Entre os dias 17 e 25 de Dezembro de 1909, as águas do Douro sobem de nível e a sua corrente arrasta tudo o que encontra.
Em tempo de Natal a tragédia aconteceu. Havia já alguns dias que a chuva caía copiosamente.
Nesse tempo o rio Douro não tinha barragens para lhe moldarem a rudeza do carácter e lhe domesticarem as suas águas bravas.
O Douro apenas obedecia às ordens da sua mãe: a Natureza.
Para portuenses e gaienses o Natal de 1909 foi terrível.
Na Madrugada de 21 de Dezembro detectou-se uma subida do rio, fora do normal. No Cais dos Guindais, no Porto, onde os rabelos descarregavam os produtos agrícolas vindos do Alto-Douro, estava tudo inundado. As balanças e os guindastes para o descarregamento das mercadorias, tinham só a parte superior de fora.
Durante a tarde afundam-se duas barcaças no lado de Gaia, com elas desaparecem os carregamentos que traziam toros de pinheiro e de carvão. Eram horas de expectativa e muita ansiedade. A chuva continuava a cair com intensidade, sem parar. A maré subia e invadia com suas águas os estabelecimentos comerciais e habitações das zonas ribeirinhas do Porto e de Gaia.
Em Gaia mais 11 barcas de carga eram arrastadas pela corrente, acabando por se despedaçarem contra os vapores fundeados no Cais do Cavaco.
Na manhã do dia 22, o mercado ribeirinho da Gaia «fugira» para a Rua Direita. No Porto, a Praça da Ribeira estava meia encoberta de água.
Entretanto, da Régua chegava um telegrama nada animador, que informava que o Douro continuava a crescer. Nesse dia perderam-se mais de 60 barcas de carga, a maior parte foi barra fora. Uma delas, carregada de toros de pinheiro, engatou à passagem nos cabos que seguravam o iate inglês “Ceylon” e levá-lo-ia até à desgraça, não fora a intervenção corajosa de alguns pescadores da Afurada. Ao fim do dia, no Porto, a Praça da Ribeira, estava submersa. Na noite desse sinistro dia 22 de Dezembro, o céu estava negro, o vento sul soprava demolidor, as águas corriam fortes e barrentas.

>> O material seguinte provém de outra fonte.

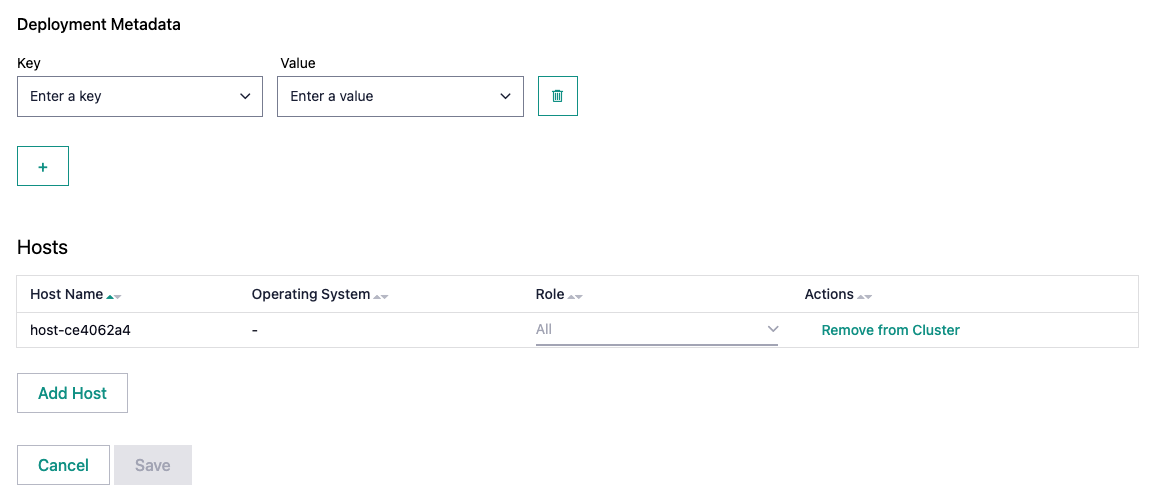Screen dimensions: 1154x499
Task: Open the Value combo box
Action: click(x=390, y=96)
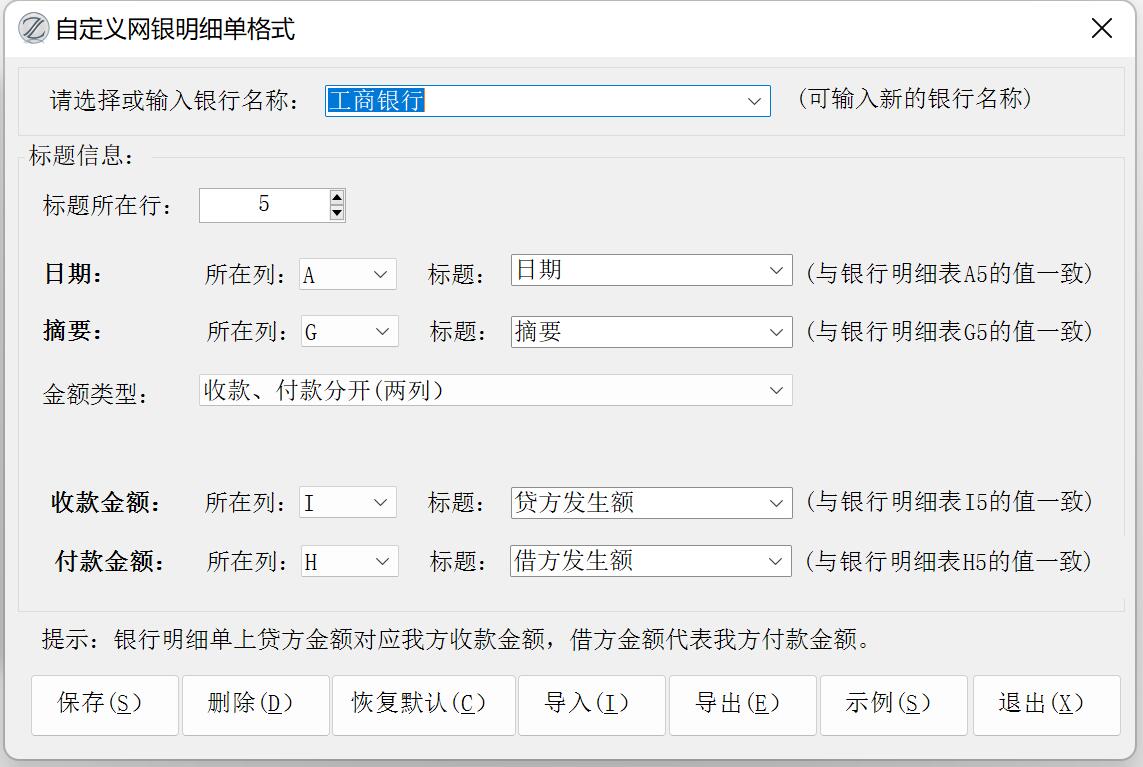1143x767 pixels.
Task: Open the 摘要 title dropdown
Action: click(x=777, y=332)
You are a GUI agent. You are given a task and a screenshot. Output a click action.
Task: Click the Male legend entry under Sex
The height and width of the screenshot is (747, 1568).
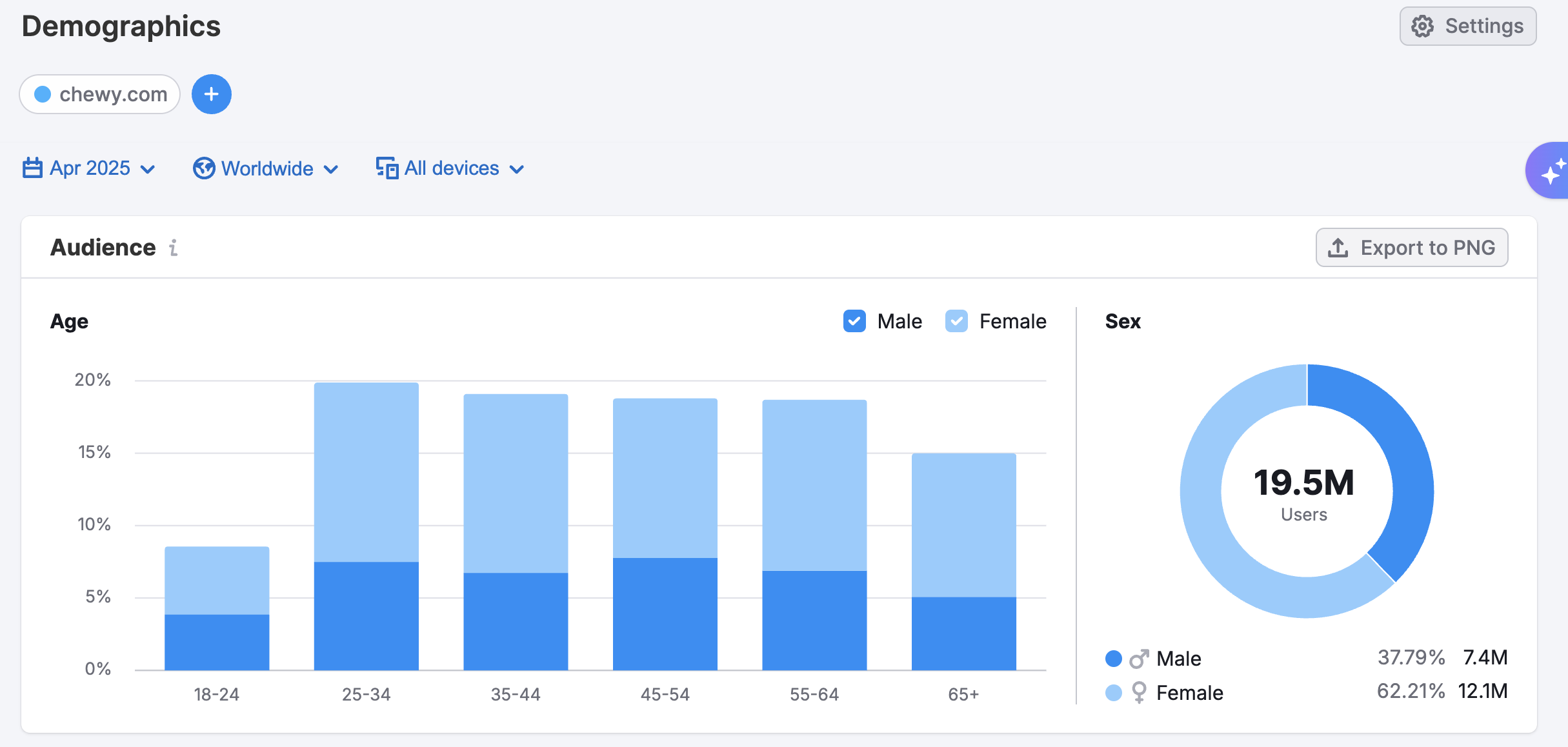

A medição da velocidade do caudal registava as 11 milhas horárias, entretanto um novo telegrama chegava da Régua, o qual dizia que as águas continuavam a subir, sem parar.
Era a catástrofe.
Às primeiras horas do dia 23, o rio galgava o Muro dos Bacalhoeiros, no Porto. O pânico estava instalado entre os moradores das duas margens do Douro. A força das águas arrastou tudo, a Foz parecia um cemitério de restos de embarcações.
Ao meio-dia, com a preia-mar, o nível do rio estava a cerca de 80 centímetros do tabuleiro inferior da ponte Luís I. È programada a demolição deste com explosivos. Está batido em um metro o recorde das cheias de 1860.
Os episódios trágicos multiplicam-se.
No início da tarde, perante os olhares atónitos dos milhares de pessoas que se encontravam nas margens, um pequeno bote faz a sua descida para a morte — no interior apenas um vulto, o de um homem, vindo sabe-se lá donde, de joelhos, as mãos postas a bradar a Deus e aos homens que o salvem. Num repente, defronte da Alfândega, a embarcação vira-se e é engolida, desaparecendo para nunca mais ser vista.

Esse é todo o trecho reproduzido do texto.